* **Problem requirements**:
Copy only those lines which run from the line containing "You are a GUI" to the end of the entries below, both inclusive, exactly as written and with no pictures.

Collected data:
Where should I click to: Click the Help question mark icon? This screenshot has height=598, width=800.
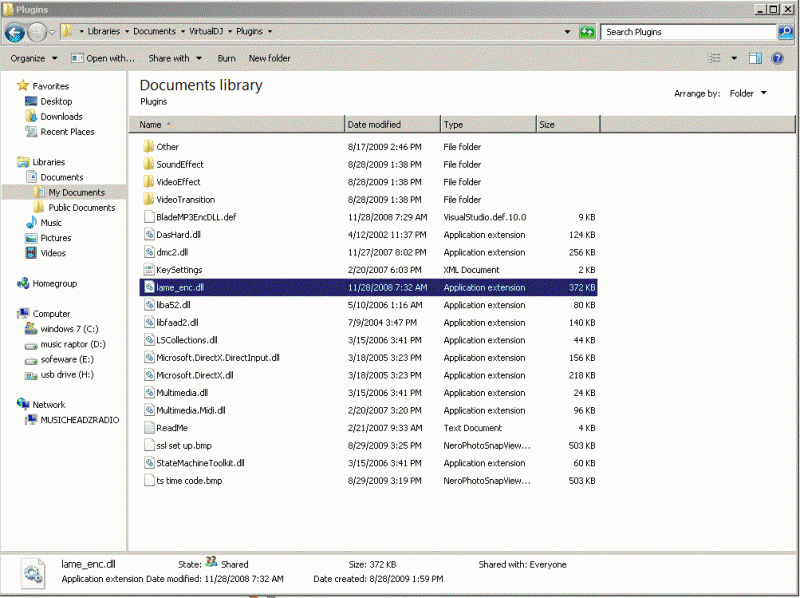777,58
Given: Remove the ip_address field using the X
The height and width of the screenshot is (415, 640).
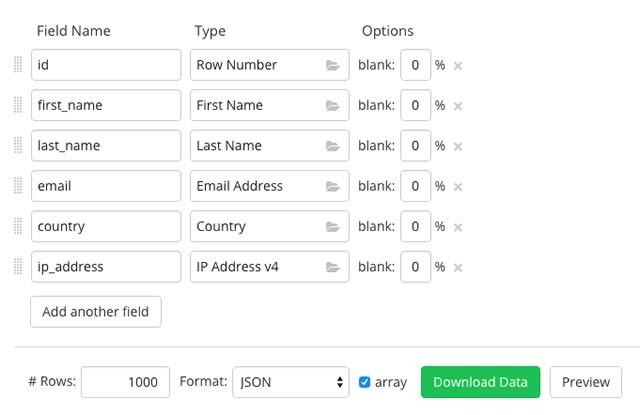Looking at the screenshot, I should tap(458, 267).
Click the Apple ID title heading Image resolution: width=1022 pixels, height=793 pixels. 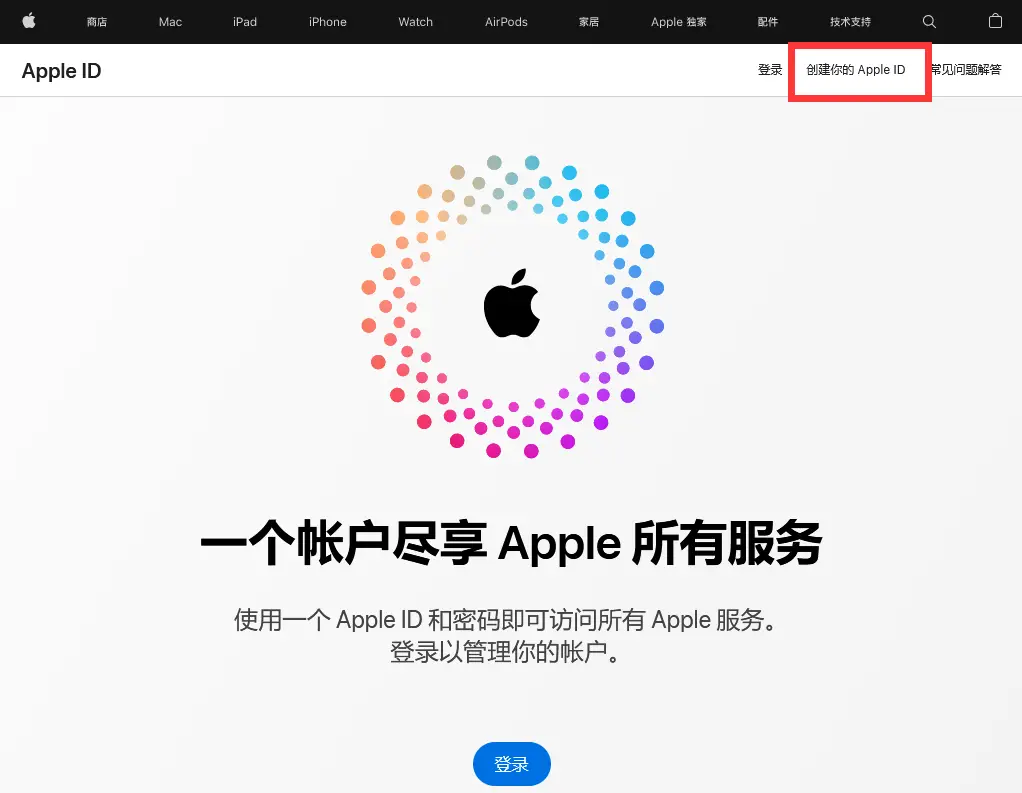coord(61,70)
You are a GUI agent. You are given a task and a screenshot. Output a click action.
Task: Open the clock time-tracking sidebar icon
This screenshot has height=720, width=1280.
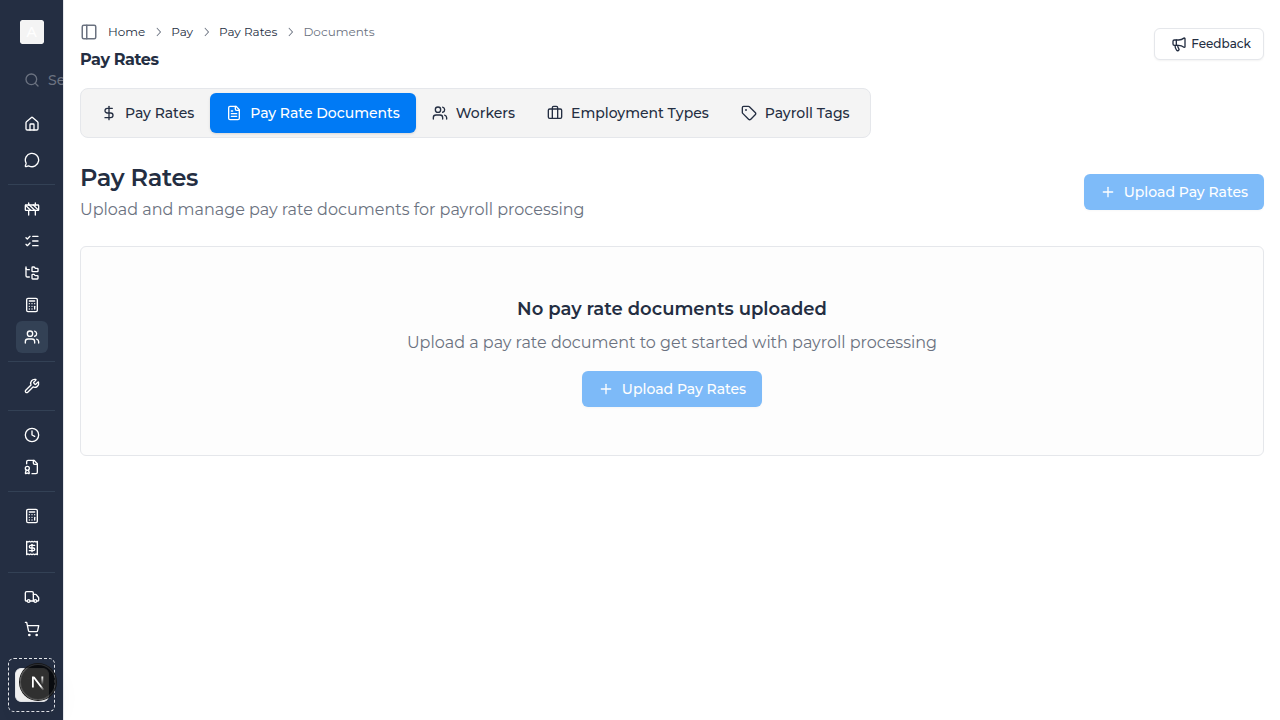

* **Solution to this problem**:
You are a GUI agent. You are given a task and a screenshot. Output a click action.
Task: Open the clock time-tracking sidebar icon
This screenshot has height=720, width=1280.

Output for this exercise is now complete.